Recall from Part I-II that M regards the average number of individuals pr. grid cell at a given scale, and M is changing proportionally with grid resolution (k times larger linear scale gives k2 larger grid cells, which give k2 times larger M). In absence of spatial auto-correlation, the variance of M at respective scales changes proportionally with M.
To pinpoint one of the hallmarks of scale-free population dynamics, consider these log(M,V) snapshots, where I have interpolated the regression lines towards the y-intercept [giving the parameter log(a) in log(V) = log(a) + b*logM].
First, for the sake of comparison, two examples from scale-specific dynamics:
Then consider the scale-free kind of population kinetics:
In the two first of these zoomer examples, diffusion rate = 0%, while in the third example diffusion is set to 1%. All other conditions are similar to the scale-specific scenaria above.
The key difference regards the y-intercept, log(a), which – under a premise of little influence from local carrying capacity at the time of the actual snapshot – is strongly negative for a scale-specific scenario and close to zero for the zoomer conditions. The magnitude of the negative intercept from scale-specific dynamics depends on the average M; more abundant populations (from the perspective of the chosen scale range) will show a “parallel shift” towards the right-hand side in the log(M,V) plot, and thus show an even more negative log(a).
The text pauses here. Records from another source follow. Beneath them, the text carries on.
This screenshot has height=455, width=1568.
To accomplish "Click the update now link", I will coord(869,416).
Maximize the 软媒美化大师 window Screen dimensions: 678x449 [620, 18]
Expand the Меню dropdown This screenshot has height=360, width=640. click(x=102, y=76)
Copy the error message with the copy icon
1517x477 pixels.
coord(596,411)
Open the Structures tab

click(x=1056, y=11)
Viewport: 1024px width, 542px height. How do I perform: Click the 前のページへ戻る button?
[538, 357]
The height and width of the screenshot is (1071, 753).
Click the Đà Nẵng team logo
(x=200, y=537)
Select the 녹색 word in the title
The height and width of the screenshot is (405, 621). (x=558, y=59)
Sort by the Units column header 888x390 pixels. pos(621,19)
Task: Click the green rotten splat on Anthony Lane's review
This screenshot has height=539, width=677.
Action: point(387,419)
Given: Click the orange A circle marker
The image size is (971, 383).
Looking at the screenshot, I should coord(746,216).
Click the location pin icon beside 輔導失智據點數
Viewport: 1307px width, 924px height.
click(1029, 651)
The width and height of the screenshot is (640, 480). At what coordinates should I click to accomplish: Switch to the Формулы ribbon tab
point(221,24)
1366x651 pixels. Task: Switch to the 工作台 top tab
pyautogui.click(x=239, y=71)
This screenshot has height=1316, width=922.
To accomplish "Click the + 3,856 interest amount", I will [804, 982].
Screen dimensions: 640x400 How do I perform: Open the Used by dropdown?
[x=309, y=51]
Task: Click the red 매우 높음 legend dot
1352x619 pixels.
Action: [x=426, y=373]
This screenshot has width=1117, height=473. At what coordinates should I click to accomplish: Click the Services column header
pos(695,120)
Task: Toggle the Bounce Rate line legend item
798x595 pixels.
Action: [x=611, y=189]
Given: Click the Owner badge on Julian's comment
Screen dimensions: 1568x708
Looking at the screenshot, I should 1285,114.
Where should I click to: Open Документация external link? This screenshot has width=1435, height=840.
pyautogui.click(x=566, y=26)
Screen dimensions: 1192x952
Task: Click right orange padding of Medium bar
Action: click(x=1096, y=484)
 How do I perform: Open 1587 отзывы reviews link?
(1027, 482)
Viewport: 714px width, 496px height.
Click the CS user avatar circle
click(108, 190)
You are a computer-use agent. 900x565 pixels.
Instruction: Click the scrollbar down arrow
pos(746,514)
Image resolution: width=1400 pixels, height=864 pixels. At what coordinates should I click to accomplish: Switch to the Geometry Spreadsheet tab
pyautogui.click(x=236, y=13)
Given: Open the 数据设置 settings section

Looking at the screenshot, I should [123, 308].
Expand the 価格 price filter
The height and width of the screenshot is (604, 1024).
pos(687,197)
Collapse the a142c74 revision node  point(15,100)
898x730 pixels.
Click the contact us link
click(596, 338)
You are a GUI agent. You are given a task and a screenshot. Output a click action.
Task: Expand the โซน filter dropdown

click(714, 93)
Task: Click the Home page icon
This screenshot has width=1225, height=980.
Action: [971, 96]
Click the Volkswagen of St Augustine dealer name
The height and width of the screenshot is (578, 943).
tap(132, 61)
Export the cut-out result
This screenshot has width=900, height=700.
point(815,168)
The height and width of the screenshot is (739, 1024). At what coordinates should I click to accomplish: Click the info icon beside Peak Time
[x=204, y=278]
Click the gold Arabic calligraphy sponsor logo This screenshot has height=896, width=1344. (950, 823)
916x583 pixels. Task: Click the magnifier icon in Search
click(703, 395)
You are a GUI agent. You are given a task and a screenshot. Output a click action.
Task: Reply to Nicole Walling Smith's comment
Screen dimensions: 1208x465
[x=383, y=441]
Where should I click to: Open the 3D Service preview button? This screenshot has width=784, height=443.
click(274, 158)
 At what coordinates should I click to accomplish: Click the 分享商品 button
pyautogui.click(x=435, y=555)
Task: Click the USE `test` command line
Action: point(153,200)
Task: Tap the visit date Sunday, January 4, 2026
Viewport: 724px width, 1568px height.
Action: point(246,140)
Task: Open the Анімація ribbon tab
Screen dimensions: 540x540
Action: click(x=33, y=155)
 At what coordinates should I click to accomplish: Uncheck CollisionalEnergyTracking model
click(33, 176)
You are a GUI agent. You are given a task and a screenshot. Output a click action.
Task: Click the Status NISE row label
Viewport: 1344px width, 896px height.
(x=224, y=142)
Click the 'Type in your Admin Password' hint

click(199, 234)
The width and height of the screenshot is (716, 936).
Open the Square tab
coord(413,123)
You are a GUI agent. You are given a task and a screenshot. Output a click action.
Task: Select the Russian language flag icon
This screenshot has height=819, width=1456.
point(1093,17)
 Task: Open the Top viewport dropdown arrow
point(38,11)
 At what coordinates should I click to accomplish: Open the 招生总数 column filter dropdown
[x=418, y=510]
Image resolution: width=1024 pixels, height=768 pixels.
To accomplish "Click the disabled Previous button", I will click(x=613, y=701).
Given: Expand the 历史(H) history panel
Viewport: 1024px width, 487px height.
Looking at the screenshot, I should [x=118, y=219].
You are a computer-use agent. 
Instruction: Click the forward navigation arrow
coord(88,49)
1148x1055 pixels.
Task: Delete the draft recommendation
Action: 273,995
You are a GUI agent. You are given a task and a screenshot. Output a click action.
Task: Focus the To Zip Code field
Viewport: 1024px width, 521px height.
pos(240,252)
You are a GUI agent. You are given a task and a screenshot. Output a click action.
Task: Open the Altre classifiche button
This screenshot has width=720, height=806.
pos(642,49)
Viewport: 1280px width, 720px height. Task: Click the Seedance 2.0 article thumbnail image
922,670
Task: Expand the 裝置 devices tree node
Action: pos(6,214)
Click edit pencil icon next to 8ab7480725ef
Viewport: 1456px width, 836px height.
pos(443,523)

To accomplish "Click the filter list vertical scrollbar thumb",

To understand this difference between scale-specific and scale-free population kinetics, observe that the power exponent b ≈ 2 implies that √V; i.e., the standard deviation (SD), is proportional with M. Further, if log(a) = 0 (a ≈ 1) in addition to b ≈ 2 the coefficient of variation (CV) is approximately constant over the range of M (recall that number of individuals, M, is proportional with grid cell size, which is proportional with square root of scale, k);
CV = SD/M ≈ 1 | M ∝ √k
Only the scale-free zoomer model condition produces results under condition of spatial autocorrelation in compliance with a constant coefficient of variation over the given scale range. The population is spatially self-similar; i.e., it satisfies a statistical fractal. In contrast, the classic CML model produces a “smooth” density surface (0 < CV << 1 ) at fine resolutions**.
Since the y-intercept under the Zoomer model scenaria approximates log(a) = 0, the CV≈1 condition is not sensitive to population abundance. In my book I describe other methods to study a population’s scaling properties under a premise of Multi-scaled random walk at the individual level, for example in the context of Taylor’s power law (search Archive). I also provide empirical support for scale-free population dispersion.
In upcoming posts in this series I will bring the analysis further, by studying the influence of spatial heterogeneity and respective models’ responses to perturbation events***.
NOTES
*) As mentioned in Part I (see its Note), the carrying capacity is given a special interpretation as the threshold whereby the local individuals (within the finest defined grid scale) are moving out, redistributing themselves or dying.
**) Recall from previous posts (and my book) that the standard framework to model spatially extended population dynamics – Coupled map lattice models and partial differential equations – in fact depend on such a smooth density surface at fine spatial resolutions; i.e., in the (hypothetical) theoretical limit of infinite local population density. Otherwise the population is not differentiable! If this premise fails, the standard approaches are doomed to fail with respect to the model’s realism and predictive power.
***) I kindly ask you to give credit to my blog and my book when you refer to the statistical-mechanical theory for scale-free population dynamics! To my knowledge, for the moment these are the only sources for this qualitative departure from standard population dynamical modelling.